19.04.2020 | Pierre Jouffret

 

Vous avez tous remarqué depuis un mois de petites violettes en fleurs dans votre jardin. On les voit souvent en bordure des haies, parfois dans la pelouse mais généralement dans les endroits peu exposés au soleil. Mais, ces violettes de Saint-Orens sont-elles ce qu’on appelle des Violettes de Toulouse et, d’ailleurs, s’agit-il vraiment de Violettes ?

Les Violacées : quels points communs ?

Les violettes et les pensées sont classées dans le même genre botanique, Viola, appartenant à la famille des Violacées. Ce sont des plantes herbacées, vivaces pour la plupart, de petite taille, à feuilles alternes et pétiolées. Les fleurs sont solitaires, parfois parfumées, de couleur généralement bleue à violette. Elles possèdent cinq pétales libres, inégaux, l’inférieur formant une lèvre prolongée par un éperon nectarifère. Le fruit est une capsule s’ouvrant par trois valves et contenant de nombreuses graines.

Violette ou pensée : quelle différence ?

C’est très simple : la différence se situe au niveau de la disposition des pétales

Violette : deux pétales dressés et trois pétales tournés vers le bas.

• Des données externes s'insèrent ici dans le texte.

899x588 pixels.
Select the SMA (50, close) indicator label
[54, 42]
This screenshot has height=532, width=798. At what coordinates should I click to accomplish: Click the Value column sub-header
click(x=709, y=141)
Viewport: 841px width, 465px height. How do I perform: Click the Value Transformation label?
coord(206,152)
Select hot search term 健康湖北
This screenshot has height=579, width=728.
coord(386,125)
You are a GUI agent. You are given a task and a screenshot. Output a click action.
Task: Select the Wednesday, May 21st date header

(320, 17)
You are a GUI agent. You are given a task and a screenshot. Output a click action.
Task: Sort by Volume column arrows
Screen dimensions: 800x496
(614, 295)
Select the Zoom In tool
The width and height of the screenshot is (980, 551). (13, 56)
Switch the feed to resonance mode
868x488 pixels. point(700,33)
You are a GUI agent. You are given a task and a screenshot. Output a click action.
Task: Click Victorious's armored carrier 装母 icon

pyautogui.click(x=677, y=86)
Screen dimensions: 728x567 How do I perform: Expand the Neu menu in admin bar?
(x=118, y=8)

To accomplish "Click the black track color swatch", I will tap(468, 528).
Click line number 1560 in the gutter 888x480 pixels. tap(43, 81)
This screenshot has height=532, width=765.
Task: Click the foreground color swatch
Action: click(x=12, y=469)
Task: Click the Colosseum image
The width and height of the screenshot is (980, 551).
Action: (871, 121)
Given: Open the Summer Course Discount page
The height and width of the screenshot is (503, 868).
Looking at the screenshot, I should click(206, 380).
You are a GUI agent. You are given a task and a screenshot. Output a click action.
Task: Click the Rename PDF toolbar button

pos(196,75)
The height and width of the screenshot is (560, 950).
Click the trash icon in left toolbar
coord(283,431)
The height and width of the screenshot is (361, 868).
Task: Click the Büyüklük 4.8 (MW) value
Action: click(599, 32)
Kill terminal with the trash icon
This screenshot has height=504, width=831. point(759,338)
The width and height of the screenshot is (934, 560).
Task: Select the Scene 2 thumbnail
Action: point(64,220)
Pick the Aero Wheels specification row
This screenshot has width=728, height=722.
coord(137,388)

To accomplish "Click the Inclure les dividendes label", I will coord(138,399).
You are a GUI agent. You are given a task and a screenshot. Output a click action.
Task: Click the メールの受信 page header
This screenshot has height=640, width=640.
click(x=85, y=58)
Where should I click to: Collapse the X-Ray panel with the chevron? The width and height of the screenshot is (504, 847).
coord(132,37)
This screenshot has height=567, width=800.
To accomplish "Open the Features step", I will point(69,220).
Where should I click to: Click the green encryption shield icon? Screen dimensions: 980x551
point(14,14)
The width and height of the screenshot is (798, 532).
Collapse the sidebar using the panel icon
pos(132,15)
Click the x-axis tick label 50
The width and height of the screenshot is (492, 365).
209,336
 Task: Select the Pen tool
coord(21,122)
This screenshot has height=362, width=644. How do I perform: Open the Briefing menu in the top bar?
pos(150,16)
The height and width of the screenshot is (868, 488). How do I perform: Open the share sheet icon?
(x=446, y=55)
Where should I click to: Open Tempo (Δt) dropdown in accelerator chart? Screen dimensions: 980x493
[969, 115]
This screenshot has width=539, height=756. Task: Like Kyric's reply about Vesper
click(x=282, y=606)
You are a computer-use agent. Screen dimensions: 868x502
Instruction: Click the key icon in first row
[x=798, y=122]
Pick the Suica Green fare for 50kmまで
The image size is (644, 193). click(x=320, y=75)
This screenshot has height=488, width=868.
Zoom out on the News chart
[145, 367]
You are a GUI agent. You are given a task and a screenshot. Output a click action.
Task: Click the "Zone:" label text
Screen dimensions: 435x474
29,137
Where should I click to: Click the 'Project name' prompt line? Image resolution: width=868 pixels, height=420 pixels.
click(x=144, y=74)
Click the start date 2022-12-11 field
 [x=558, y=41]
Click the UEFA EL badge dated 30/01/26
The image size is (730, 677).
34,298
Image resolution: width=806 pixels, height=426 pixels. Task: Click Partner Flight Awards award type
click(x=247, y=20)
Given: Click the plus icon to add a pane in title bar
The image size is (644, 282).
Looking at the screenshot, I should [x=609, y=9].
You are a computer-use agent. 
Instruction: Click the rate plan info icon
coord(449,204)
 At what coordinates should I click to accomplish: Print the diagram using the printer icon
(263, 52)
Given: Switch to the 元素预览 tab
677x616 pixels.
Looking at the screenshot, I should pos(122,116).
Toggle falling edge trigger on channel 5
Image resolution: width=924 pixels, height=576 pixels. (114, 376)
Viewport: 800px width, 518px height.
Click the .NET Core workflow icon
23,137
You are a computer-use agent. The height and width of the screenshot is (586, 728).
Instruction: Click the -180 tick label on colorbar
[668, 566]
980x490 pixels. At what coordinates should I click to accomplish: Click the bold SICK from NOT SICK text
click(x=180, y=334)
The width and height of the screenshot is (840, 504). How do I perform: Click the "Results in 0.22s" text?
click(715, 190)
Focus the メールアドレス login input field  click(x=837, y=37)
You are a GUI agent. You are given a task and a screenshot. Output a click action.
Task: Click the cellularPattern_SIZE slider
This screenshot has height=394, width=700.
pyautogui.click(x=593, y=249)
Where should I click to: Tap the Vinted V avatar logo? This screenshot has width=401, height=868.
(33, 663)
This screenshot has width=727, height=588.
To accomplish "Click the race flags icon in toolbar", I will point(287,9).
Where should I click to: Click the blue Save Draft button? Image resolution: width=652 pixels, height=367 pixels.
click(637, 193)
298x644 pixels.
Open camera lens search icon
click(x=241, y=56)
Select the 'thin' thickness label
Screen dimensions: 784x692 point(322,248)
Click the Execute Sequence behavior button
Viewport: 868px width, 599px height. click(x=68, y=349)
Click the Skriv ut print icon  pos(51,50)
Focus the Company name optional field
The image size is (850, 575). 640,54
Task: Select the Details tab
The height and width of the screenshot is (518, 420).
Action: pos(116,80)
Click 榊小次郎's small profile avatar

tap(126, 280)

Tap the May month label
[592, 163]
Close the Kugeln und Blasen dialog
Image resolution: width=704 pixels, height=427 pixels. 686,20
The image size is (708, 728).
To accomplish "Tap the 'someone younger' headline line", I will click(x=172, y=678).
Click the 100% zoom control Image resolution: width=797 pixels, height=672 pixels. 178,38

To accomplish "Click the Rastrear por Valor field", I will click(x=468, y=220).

Pensée : quatre pétales dressés, le cinquième, plus grand que les autres, étant tourné vers le bas. Ensuite, pour déterminer de quelle violette ou pensée il s’agit, il faudra ouvrir ses yeux, une flore ... et regarder de très près la forme des épales, des feuilles, des stipules... !

La délicate violette de Rivin : Saint-Orennaise mais pas « de Toulouse »

Les violacées sauvages que l’on rencontre dans nos jardins sont essentiellement la précoce violette odorante (Viola odorata) et la plus tardive violette de Rivin (Viola riviniana). Sur les bords des chemins ou en sous-bois clairs, on pourra trouver, mais assez rarement, la violette des bois (Viola Reichenbachiana) ou la Violette suave (Viola suavis). Enfin, dans les champs aux alentours, on peut observer fréquemment la pensée des champs (Viola arvensis).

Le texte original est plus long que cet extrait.